··· EXTRACTED MATERIAL ···

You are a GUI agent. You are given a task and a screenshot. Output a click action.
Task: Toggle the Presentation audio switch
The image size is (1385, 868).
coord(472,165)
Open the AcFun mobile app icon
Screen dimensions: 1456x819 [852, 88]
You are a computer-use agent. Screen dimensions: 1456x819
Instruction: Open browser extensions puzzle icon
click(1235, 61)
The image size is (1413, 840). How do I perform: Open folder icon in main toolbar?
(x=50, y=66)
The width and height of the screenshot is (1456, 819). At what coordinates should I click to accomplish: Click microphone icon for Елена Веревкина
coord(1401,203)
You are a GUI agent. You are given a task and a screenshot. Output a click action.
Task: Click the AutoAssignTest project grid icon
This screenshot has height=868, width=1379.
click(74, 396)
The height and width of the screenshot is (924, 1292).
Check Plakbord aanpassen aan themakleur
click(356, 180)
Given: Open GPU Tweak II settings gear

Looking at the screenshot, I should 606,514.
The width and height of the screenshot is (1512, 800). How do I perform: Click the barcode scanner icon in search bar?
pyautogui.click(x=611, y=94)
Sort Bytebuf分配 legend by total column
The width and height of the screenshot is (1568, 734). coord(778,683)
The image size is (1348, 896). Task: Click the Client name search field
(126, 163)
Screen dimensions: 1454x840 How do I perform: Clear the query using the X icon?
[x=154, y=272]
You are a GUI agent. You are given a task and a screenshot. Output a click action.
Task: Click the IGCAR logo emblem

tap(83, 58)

···

# TASK DETAILS
Put down all the data once more, exactly as it appears above.

# RESPONSE BELOW
You are a GUI agent. You are given a task and a screenshot. Output a click action.
Task: Toggle the Presentation audio switch
The image size is (1385, 868).
coord(472,165)
Open the AcFun mobile app icon
Screen dimensions: 1456x819 [852, 88]
You are a computer-use agent. Screen dimensions: 1456x819
Instruction: Open browser extensions puzzle icon
click(1235, 61)
The image size is (1413, 840). How do I perform: Open folder icon in main toolbar?
(x=50, y=66)
The width and height of the screenshot is (1456, 819). At what coordinates should I click to accomplish: Click microphone icon for Елена Веревкина
coord(1401,203)
You are a GUI agent. You are given a task and a screenshot. Output a click action.
Task: Click the AutoAssignTest project grid icon
This screenshot has height=868, width=1379.
click(74, 396)
The height and width of the screenshot is (924, 1292).
Check Plakbord aanpassen aan themakleur
click(356, 180)
Given: Open GPU Tweak II settings gear

Looking at the screenshot, I should 606,514.
The width and height of the screenshot is (1512, 800). How do I perform: Click the barcode scanner icon in search bar?
pyautogui.click(x=611, y=94)
Sort Bytebuf分配 legend by total column
The width and height of the screenshot is (1568, 734). coord(778,683)
The image size is (1348, 896). Task: Click the Client name search field
(126, 163)
Screen dimensions: 1454x840 How do I perform: Clear the query using the X icon?
[x=154, y=272]
You are a GUI agent. You are given a task and a screenshot. Output a click action.
Task: Click the IGCAR logo emblem

tap(83, 58)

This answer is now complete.